- [Document excerpt]:
((

TRAVEL TALES Earlier this year, a wave of revolution swept the Arab world: Tunisia and Egypt deposed their dictators through popular protest, almost all of it nonviolent and nonsectarian, with similar uprisings — many still in progress — in pretty much every other country with a substantial Arab population. Democracy was the stated goal of many of these upheavals, and a newly technologized pan-Arab youth movement was leading the way to freedom via Facebook and Twitter, using social networking to undermine long-entrenched authoritarianism.
It was inspiring. It was exhilarating. It was absolutely delicious.
Pastry vendor, Marrakech. All photos by David Schnur
Hunky Beau and I wanted to taste the revolution. We planned a trip to check out Morocco — which, despite the nonviolent, populist Fevrier 20 movement, had so far escaped turmoil due to a popular and quick-footed king — and Tunisia, which was still dazed by its quick success and which we wanted to support with our meager tourist dollars and a show of good will. The outbreak of air bombing in Libya stymied any plans to expand our journey to Egypt, so we made do with more time in our Spanish travel base, Madrid, which underwent its own plaza-occupying convulsions while we were there, influenced by the Arab Spring.
Berber castle, Southern Morocco
Besides the energy, though, we sought the flavors. The scintillating temptation of Maghreb (North African) cuisine, a hybrid of zesty Mediterranean, formal French, savory Arabic, Spice Route African, and indigenous Berber flavors, was possibly a mirage in this globalized world of ours, but it seemed one worth chasing, preferably by camel, even if it came served on a pizza with a side of fries. Also I wanted to explore my Arab heritage a bit — I'm half-Lebanese, but as pretty much everyone we met in North Africa observed, I have "Berber face." I'd eat my way to my roots!
Central roundabout, Douz, Tunisia
So off we headed in April and May, a newly gay-married, half-Arab virtual drag queen nightlife columnist and a punk-rock Jewish leather enthusiast, backpacks laden, travel sporks at the ready.
Fez, my friends, is magical chaos. You will hardly get a minute alone. The life of the justly famed souk (market) dominates this pale, sprawling adobe metropolis. You are here to buy things, and the citizens are going to use any means necessary to sell things to you. The labyrinthine souk itself befuddles and enchants: an ancient, arterial maze of sensory overload, jostling with polyglot shoppers, hard-haggling hawkers, dogged hustlers, shrieking children, braying mules, the odd scrawny chicken. No one wears fezzes. Intertwined roof slats suffuse the tiny passageways with idyllic light. Food stalls tower with rose hips, fig relish, lamb heads, preserved lemons, mint leaves for the ever-present national drink (syrup-sweet mint tea), and myriad pyramids of neon-tinted spices.

))

- [What the task requires]: Return, verbatim, the passage of the North Africa travel piece from "TRAVEL TALES Earlier" to "undermine long-entrenched authoritarianism.".

- [Available data]:
((

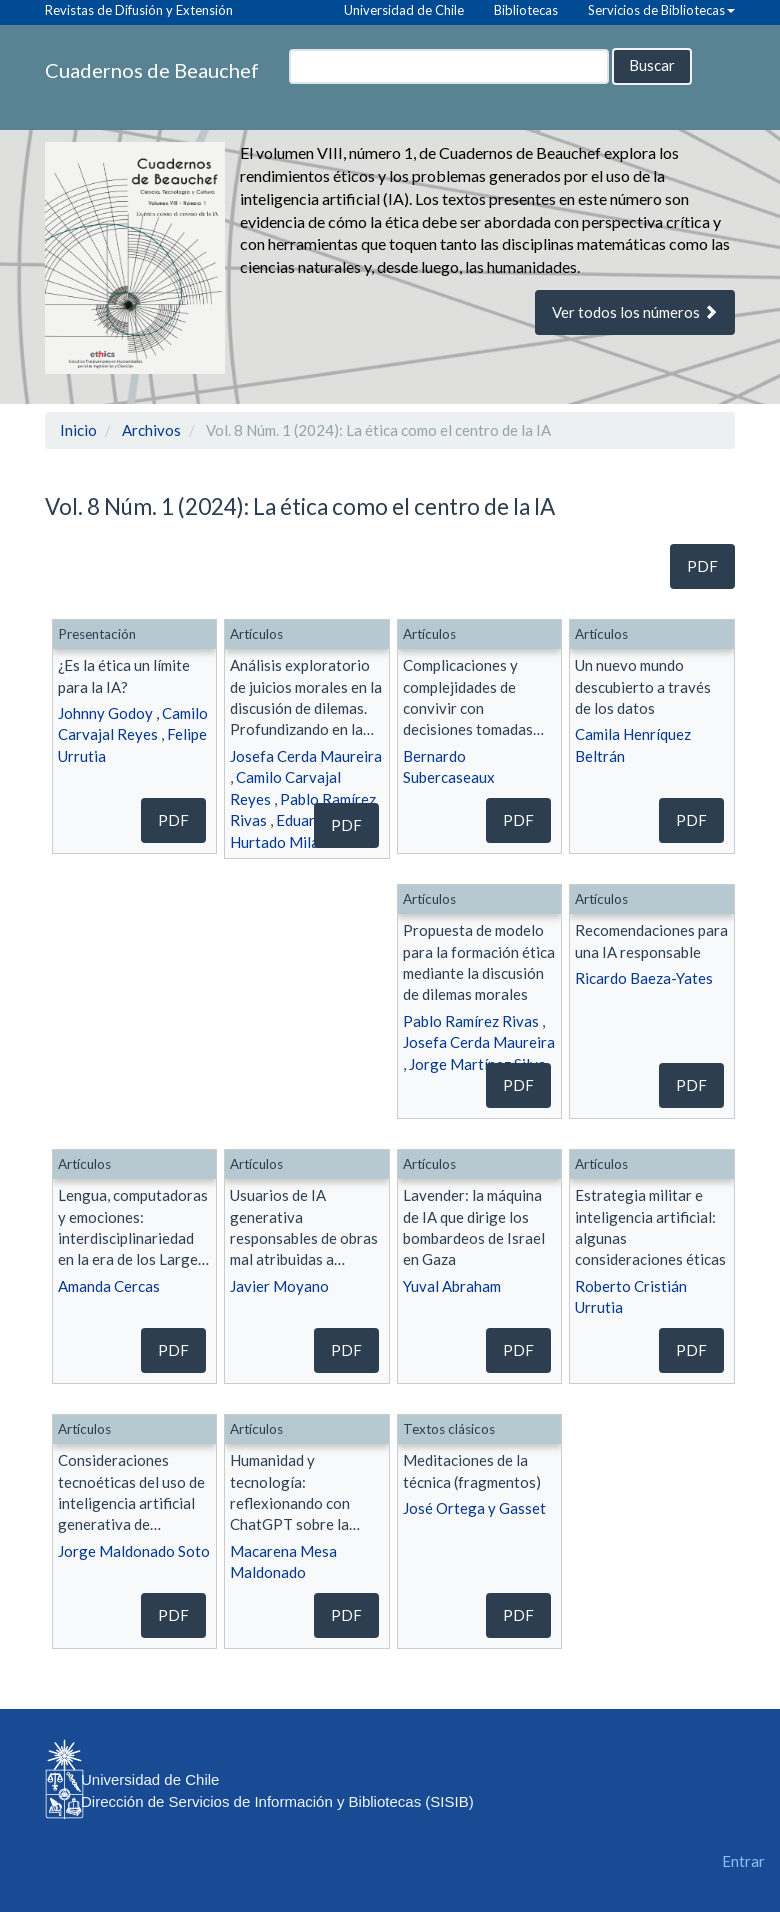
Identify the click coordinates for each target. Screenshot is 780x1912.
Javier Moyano (279, 1286)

))

- [Answer for this exercise]:
TRAVEL TALES Earlier this year, a wave of revolution swept the Arab world: Tunisia and Egypt deposed their dictators through popular protest, almost all of it nonviolent and nonsectarian, with similar uprisings — many still in progress — in pretty much every other country with a substantial Arab population. Democracy was the stated goal of many of these upheavals, and a newly technologized pan-Arab youth movement was leading the way to freedom via Facebook and Twitter, using social networking to undermine long-entrenched authoritarianism.